# CPMANT

## CPMAnt

### Overview

CPM-Ant is an open-source Chinese pre-trained language model (PLM) with 10B parameters. It is also the first milestone of the live training process of CPM-Live. The training process is cost-effective and environment-friendly. CPM-Ant also achieves promising results with delta tuning on the CUGE benchmark. Besides the full model, we also provide various compressed versions to meet the requirements of different hardware configurations. [See more](https://github.com/OpenBMB/CPM-Live/tree/cpm-ant/cpm-live)

Tips:

This model was contributed by [OpenBMB](https://huggingface.co/openbmb). The original code can be found [here](https://github.com/OpenBMB/CPM-Live/tree/cpm-ant/cpm-live).

⚙️ Training & Inference

* A tutorial on [CPM-Live](https://github.com/OpenBMB/CPM-Live/tree/cpm-ant/cpm-live).

### CpmAntConfig

#### class transformers.CpmAntConfig

[\<source>](https://github.com/huggingface/transformers/blob/v4.34.1/src/transformers/models/cpmant/configuration_cpmant.py#L29)

( vocab\_size: int = 30720hidden\_size: int = 4096num\_attention\_heads: int = 32dim\_head: int = 128dim\_ff: int = 10240num\_hidden\_layers: int = 48dropout\_p: int = 0.0position\_bias\_num\_buckets: int = 512position\_bias\_max\_distance: int = 2048eps: int = 1e-06init\_std: float = 1.0prompt\_types: int = 32prompt\_length: int = 32segment\_types: int = 32use\_cache: bool = True\*\*kwargs )

Parameters

* **vocab\_size** (`int`, *optional*, defaults to 30720) — Vocabulary size of the CPMAnt model. Defines the number of different tokens that can be represented by the `input` passed when calling [CpmAntModel](https://huggingface.co/docs/transformers/v4.34.1/en/model_doc/cpmant#transformers.CpmAntModel).
* **hidden\_size** (`int`, *optional*, defaults to 4096) — Dimension of the encoder layers.
* **num\_attention\_heads** (`int`, *optional*, defaults to 32) — Number of attention heads in the Transformer encoder.
* **dim\_head** (`int`, *optional*, defaults to 128) — Dimension of attention heads for each attention layer in the Transformer encoder.
* **dim\_ff** (`int`, *optional*, defaults to 10240) — Dimension of the “intermediate” (i.e., feed-forward) layer in the Transformer encoder.
* **num\_hidden\_layers** (`int`, *optional*, defaults to 48) — Number of layers of the Transformer encoder.
* **dropout\_p** (`float`, *optional*, defaults to 0.1) — The dropout probabilitiy for all fully connected layers in the embeddings, encoder.
* **position\_bias\_num\_buckets** (`int`, *optional*, defaults to 512) — The number of position\_bias buckets.
* **position\_bias\_max\_distance** (`int`, *optional*, defaults to 2048) — The maximum sequence length that this model might ever be used with. Typically set this to something large just in case (e.g., 512 or 1024 or 2048).
* **eps** (`float`, *optional*, defaults to 1e-6) — The epsilon used by the layer normalization layers.
* **prompt\_types** (`int`, *optional*, defaults to 32) — The type of prompt.
* **prompt\_length** (`int`, *optional*, defaults to 32) — The length of prompt.
* **segment\_types** (`int`, *optional*, defaults to 32) — The type of segment.
* **use\_cache** (`bool`, *optional*, defaults to `True`) — Whether to use cache.
* **init\_std** (`float`, *optional*, defaults to 1.0) — Initialize parameters with std = init\_std.

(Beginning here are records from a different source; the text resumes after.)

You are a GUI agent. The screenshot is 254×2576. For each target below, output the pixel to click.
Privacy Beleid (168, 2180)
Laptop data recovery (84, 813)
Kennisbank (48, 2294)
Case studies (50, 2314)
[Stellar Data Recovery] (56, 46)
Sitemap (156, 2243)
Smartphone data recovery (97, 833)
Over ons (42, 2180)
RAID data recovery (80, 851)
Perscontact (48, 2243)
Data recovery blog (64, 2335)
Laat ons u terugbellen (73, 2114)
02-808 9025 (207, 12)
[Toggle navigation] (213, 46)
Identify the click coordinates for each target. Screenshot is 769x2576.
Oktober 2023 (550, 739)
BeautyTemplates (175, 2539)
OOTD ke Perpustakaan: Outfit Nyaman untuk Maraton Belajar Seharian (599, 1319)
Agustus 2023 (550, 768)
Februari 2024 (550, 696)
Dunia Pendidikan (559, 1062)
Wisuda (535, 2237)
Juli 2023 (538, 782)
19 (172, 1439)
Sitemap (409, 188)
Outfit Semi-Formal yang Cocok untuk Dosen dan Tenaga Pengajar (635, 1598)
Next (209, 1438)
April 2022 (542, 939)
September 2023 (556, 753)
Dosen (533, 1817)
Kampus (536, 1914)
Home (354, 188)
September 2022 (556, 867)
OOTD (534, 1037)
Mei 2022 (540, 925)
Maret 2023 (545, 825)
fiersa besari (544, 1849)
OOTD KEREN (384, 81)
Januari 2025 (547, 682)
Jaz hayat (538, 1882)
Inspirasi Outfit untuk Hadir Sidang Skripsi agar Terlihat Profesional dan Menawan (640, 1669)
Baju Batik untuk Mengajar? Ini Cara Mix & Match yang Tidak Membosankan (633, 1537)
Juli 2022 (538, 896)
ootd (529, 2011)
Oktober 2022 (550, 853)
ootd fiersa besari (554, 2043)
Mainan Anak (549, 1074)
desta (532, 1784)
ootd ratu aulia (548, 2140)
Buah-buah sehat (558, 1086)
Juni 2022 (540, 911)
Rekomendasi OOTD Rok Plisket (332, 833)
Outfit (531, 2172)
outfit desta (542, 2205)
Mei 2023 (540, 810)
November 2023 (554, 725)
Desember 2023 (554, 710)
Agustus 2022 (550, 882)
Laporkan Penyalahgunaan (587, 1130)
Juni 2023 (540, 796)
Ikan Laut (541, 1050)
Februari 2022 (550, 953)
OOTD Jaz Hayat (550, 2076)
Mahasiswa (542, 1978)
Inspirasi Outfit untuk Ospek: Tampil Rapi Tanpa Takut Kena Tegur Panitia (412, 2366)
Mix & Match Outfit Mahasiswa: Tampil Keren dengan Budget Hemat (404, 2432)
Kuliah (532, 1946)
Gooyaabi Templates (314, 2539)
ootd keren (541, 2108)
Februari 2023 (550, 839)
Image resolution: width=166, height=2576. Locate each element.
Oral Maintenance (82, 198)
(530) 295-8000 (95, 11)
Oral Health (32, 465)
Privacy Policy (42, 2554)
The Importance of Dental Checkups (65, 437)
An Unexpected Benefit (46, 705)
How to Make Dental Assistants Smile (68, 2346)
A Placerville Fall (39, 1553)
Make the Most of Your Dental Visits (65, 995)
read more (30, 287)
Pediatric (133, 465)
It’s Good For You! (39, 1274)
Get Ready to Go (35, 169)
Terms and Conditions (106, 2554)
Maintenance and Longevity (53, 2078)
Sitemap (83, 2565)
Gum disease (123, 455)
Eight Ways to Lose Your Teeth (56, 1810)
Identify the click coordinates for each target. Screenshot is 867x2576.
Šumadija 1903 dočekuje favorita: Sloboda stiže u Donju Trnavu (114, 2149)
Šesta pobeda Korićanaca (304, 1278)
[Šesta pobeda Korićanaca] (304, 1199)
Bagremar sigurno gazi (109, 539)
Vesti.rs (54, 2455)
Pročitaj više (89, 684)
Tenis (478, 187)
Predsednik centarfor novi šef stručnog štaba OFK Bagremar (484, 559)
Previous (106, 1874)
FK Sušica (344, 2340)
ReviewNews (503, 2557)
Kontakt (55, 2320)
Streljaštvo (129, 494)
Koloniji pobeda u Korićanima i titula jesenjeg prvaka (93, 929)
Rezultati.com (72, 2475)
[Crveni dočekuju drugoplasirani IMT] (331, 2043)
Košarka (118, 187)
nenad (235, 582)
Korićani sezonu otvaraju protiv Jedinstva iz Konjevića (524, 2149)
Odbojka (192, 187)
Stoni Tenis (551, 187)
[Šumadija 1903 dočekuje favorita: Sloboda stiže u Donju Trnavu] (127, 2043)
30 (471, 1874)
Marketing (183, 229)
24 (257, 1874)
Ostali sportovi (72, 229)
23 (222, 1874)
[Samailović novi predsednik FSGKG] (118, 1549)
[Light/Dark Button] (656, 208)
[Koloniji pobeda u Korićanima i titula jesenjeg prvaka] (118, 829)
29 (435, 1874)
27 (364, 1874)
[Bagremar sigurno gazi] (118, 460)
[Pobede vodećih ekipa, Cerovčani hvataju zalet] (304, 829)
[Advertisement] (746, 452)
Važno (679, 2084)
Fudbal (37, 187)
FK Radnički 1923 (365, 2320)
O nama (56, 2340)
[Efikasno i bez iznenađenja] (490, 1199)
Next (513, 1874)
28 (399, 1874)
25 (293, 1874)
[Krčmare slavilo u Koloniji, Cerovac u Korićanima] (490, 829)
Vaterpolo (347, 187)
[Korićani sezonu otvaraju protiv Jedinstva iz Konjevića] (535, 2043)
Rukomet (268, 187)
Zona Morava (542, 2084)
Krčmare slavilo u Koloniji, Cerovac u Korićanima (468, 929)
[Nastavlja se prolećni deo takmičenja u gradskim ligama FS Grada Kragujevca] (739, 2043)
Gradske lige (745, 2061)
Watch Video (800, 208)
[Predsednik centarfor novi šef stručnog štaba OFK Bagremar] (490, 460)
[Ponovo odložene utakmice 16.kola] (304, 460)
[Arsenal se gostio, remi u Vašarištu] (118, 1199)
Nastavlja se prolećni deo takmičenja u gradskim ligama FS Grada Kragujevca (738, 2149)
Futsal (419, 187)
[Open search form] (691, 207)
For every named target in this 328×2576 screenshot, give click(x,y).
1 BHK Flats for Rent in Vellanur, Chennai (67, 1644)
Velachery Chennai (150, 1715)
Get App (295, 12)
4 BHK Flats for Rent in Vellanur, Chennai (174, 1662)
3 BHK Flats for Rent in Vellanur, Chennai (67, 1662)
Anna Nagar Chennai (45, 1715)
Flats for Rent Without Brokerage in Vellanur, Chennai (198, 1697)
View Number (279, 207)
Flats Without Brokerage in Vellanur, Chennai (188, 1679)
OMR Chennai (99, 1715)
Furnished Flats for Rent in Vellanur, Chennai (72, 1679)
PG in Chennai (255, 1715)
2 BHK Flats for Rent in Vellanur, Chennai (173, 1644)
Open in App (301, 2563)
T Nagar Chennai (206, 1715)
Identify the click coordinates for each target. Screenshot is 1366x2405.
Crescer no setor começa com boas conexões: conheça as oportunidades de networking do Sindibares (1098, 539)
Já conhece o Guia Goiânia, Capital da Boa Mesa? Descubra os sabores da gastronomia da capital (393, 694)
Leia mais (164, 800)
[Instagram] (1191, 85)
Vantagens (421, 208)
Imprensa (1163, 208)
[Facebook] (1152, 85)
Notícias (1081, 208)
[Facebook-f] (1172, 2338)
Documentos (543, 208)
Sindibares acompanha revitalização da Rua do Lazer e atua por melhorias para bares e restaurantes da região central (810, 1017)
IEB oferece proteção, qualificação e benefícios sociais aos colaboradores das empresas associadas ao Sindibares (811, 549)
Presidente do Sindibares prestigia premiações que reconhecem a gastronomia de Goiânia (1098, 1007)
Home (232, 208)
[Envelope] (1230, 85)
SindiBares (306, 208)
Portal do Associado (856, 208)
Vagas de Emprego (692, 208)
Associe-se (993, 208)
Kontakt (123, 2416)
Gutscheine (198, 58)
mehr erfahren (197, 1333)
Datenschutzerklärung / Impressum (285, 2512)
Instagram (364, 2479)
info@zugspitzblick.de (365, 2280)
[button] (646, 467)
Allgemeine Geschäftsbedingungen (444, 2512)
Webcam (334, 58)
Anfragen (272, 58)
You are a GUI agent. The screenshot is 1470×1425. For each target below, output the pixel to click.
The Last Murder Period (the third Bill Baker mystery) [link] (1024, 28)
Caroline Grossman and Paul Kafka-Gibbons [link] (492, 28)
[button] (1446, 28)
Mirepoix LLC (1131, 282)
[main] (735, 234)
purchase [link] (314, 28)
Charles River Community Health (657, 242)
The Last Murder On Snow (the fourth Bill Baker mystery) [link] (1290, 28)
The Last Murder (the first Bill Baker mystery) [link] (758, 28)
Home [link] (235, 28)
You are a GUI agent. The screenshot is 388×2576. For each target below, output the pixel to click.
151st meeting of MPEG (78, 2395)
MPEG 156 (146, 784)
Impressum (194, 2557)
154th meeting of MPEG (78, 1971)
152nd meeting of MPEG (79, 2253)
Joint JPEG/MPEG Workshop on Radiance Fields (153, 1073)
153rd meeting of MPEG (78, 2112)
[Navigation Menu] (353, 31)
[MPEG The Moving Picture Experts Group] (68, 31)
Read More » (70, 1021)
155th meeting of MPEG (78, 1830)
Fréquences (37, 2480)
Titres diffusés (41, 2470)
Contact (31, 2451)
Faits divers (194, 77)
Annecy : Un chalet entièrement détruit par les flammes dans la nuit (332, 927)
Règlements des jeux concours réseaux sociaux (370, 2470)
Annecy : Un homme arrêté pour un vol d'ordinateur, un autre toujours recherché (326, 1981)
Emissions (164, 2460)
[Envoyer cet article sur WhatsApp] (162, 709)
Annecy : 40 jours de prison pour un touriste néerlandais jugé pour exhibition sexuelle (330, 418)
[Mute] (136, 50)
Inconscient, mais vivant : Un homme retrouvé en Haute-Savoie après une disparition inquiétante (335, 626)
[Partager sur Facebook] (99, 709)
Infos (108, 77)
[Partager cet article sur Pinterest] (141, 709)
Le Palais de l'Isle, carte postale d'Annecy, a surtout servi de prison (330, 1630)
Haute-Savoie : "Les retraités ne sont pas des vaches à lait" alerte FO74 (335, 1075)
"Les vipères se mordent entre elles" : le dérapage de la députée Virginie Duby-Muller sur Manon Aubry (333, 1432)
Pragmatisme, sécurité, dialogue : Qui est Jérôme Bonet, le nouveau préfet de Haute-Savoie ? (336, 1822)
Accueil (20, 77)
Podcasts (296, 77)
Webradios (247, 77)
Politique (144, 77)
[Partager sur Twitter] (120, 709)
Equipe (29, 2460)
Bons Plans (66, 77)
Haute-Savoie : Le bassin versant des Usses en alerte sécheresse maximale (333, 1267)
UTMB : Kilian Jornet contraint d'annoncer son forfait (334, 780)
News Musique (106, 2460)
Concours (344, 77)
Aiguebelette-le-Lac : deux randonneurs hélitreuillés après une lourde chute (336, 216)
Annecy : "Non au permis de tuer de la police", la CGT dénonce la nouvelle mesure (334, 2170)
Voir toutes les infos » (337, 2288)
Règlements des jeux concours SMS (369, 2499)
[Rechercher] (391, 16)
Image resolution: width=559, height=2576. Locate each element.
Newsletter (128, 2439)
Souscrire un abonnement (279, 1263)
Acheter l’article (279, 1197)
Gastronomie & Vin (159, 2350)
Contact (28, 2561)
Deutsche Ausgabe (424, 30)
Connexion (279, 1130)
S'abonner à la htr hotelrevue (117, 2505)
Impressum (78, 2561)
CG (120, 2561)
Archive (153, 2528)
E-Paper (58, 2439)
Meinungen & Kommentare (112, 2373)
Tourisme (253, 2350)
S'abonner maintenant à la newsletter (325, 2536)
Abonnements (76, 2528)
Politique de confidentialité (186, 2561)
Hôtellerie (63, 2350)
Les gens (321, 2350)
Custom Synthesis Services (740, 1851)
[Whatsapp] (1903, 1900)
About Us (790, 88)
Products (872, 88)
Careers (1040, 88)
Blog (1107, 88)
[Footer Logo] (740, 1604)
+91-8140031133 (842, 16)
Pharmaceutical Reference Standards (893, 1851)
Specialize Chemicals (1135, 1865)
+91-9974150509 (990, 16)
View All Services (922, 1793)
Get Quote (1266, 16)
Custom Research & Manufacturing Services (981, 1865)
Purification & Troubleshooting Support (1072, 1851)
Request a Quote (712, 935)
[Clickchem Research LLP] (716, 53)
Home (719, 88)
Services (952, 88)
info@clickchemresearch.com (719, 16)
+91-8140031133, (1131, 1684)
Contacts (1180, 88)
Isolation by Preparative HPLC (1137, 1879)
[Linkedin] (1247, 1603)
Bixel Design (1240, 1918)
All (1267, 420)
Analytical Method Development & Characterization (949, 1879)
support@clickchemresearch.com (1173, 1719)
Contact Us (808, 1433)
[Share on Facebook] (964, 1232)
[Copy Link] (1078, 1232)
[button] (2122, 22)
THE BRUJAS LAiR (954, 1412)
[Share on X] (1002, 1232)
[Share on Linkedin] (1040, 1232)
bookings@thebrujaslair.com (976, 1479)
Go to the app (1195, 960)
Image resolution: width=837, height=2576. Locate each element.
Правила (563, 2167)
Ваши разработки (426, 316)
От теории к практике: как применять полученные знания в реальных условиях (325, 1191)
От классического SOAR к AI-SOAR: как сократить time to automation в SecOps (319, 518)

This is the configuration class to store the configuration of a [CpmAntModel](https://huggingface.co/docs/transformers/v4.34.1/en/model_doc/cpmant#transformers.CpmAntModel). It is used to instantiate an CPMAnt model according to the specified arguments, defining the model architecture. Instantiating a configuration with the defaults will yield a similar configuration to that of the CPMAnt [openbmb/cpm-ant-10b](https://huggingface.co/openbmb/cpm-ant-10b) architecture.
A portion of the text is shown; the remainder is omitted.